Doing so will open the dialog box shown in Figure 4.6. Select “Machine Q” column for “Sample in columns”. Check the box for “Perform hypothesis test” and enter “10” for “Hypothesized mean”. Click on “Options” and the dialog box shown in Figure 4.7 opens.
Select “less than” from the drop-down menu for “Alternative” and click on “OK”. This takes you back to the dialog box shown in Figure 4.6. Click on “OK” and the outputs shown in F4.10 are the results.

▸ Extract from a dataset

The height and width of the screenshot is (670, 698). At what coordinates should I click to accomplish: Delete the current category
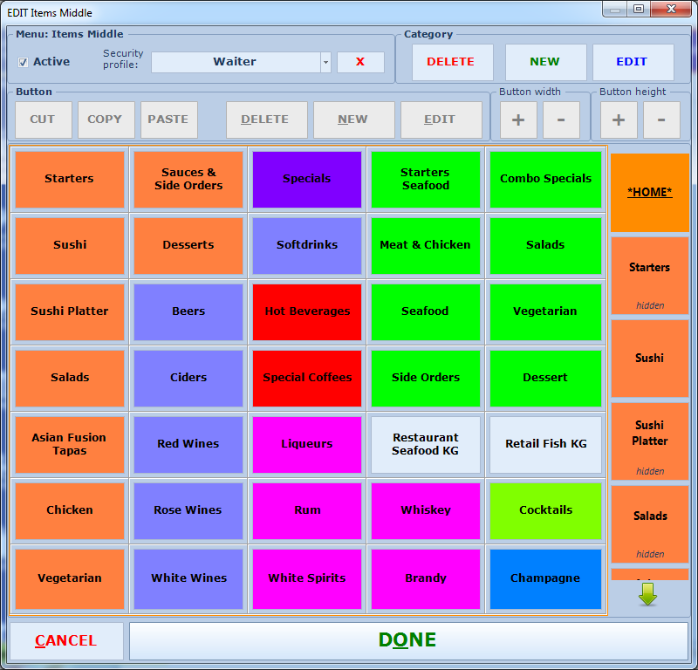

95% of the data is less than the H0 (null hypothesis) value of 10. For that same reason, the P-value in the output shown in Figure 4.10 is less than 0.05. Hence, there is sufficient evidence to reject the null hypothesis. In other words, Machine Q is indeed producing shorter products than desired. Therefore, the process engineer recommends fixing Machine Q.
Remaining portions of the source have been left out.